→ **Requirement**
Where the records below reach the line containing "Task: Click the Orders", start transcribing, and end with the line containing "Select the AGE", exactly and with nothing else added.

[Saved data entries]
▽

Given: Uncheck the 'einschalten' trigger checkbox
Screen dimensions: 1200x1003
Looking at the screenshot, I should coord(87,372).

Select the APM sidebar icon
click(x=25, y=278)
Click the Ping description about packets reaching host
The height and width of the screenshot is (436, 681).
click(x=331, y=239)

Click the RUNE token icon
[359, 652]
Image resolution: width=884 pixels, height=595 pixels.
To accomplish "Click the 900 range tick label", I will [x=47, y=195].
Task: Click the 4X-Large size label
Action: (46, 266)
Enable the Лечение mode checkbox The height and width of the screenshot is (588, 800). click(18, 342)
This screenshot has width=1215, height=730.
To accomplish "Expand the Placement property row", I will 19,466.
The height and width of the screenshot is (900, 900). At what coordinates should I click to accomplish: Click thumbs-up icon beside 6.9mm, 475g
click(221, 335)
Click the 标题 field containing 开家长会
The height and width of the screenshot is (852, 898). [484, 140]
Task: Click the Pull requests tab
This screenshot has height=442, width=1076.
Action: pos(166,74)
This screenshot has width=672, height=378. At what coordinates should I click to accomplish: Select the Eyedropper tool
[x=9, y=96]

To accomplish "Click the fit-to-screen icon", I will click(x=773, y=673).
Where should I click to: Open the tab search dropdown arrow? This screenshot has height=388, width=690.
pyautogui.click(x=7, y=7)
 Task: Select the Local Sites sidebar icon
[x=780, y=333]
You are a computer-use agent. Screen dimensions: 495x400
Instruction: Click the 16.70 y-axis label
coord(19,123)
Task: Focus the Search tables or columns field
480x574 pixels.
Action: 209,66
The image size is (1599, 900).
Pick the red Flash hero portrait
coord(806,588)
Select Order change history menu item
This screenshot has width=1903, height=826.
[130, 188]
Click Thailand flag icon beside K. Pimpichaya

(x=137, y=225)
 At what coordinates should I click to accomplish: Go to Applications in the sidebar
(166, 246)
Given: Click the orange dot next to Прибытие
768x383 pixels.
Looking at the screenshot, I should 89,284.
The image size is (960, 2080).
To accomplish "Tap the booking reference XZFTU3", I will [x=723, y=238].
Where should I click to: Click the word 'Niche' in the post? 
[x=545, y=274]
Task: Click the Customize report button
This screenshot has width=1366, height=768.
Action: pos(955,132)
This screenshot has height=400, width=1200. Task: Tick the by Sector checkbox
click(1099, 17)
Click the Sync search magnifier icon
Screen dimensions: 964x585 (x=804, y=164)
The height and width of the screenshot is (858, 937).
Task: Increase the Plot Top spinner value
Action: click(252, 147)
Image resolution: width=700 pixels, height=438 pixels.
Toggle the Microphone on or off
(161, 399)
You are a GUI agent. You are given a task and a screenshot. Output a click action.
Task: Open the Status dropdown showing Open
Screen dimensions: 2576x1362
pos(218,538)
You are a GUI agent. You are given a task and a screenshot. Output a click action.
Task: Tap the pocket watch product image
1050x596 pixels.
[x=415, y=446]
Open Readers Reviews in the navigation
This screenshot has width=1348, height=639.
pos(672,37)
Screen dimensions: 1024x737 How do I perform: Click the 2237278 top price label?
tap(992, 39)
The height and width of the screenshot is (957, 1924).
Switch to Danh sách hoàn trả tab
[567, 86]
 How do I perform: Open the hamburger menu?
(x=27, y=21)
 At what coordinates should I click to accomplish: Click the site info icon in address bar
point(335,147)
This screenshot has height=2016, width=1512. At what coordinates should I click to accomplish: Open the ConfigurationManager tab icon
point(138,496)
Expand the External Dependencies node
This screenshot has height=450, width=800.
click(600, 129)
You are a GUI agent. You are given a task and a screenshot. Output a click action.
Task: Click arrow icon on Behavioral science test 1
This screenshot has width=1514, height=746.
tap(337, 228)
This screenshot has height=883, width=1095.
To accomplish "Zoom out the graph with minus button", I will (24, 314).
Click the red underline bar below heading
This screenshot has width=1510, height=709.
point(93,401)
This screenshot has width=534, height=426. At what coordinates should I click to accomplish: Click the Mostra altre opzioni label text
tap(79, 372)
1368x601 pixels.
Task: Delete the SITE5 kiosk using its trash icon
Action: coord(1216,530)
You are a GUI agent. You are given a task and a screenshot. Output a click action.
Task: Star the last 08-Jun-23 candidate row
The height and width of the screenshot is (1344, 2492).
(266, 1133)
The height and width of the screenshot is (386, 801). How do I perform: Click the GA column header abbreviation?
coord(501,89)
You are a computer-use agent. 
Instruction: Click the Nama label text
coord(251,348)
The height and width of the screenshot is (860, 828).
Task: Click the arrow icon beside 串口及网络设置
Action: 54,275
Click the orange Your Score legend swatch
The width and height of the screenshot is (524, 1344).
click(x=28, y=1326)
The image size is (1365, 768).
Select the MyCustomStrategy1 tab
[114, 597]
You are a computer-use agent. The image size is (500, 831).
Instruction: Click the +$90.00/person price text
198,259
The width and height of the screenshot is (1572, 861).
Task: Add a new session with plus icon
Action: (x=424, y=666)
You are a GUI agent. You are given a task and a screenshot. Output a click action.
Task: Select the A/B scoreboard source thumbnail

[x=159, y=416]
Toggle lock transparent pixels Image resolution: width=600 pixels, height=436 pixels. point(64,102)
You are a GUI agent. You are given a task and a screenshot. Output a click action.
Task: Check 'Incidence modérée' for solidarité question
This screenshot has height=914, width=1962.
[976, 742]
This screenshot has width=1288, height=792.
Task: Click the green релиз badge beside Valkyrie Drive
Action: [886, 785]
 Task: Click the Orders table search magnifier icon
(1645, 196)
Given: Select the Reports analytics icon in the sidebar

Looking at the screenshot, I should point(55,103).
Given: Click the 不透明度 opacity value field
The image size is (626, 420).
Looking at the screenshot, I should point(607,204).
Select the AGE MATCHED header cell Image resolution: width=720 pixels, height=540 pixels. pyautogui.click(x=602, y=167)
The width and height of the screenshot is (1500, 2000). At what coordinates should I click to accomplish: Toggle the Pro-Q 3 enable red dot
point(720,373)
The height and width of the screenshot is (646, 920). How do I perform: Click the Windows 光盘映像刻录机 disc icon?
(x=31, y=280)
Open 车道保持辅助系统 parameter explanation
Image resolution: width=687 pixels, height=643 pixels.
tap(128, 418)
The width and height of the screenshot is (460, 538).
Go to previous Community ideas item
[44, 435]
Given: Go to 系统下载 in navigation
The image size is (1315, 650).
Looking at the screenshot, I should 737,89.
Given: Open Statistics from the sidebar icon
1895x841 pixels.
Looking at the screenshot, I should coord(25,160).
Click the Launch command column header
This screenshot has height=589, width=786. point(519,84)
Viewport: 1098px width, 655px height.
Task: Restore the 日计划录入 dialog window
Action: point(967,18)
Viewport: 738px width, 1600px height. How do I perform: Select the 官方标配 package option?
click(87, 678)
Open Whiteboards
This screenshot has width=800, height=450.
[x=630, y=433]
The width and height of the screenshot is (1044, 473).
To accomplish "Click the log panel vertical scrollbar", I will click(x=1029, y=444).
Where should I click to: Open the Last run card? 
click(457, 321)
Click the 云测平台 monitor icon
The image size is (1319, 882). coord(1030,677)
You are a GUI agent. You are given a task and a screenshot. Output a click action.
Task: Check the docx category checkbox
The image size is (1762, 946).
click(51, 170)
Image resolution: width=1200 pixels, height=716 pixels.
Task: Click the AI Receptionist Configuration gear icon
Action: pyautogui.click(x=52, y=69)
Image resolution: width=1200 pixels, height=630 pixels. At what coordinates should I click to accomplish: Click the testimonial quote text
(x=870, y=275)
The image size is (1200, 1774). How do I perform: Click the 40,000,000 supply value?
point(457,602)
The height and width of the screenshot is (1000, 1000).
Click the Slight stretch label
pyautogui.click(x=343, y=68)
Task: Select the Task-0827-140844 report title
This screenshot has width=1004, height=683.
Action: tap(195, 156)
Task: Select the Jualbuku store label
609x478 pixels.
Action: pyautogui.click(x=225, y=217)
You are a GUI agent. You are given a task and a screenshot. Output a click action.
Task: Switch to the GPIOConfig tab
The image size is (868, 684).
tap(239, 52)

△

→ **Task response**
 Task: Click the Orders table search magnifier icon
(1645, 196)
Given: Select the Reports analytics icon in the sidebar

Looking at the screenshot, I should point(55,103).
Given: Click the 不透明度 opacity value field
The image size is (626, 420).
Looking at the screenshot, I should point(607,204).
Select the AGE MATCHED header cell Image resolution: width=720 pixels, height=540 pixels. pyautogui.click(x=602, y=167)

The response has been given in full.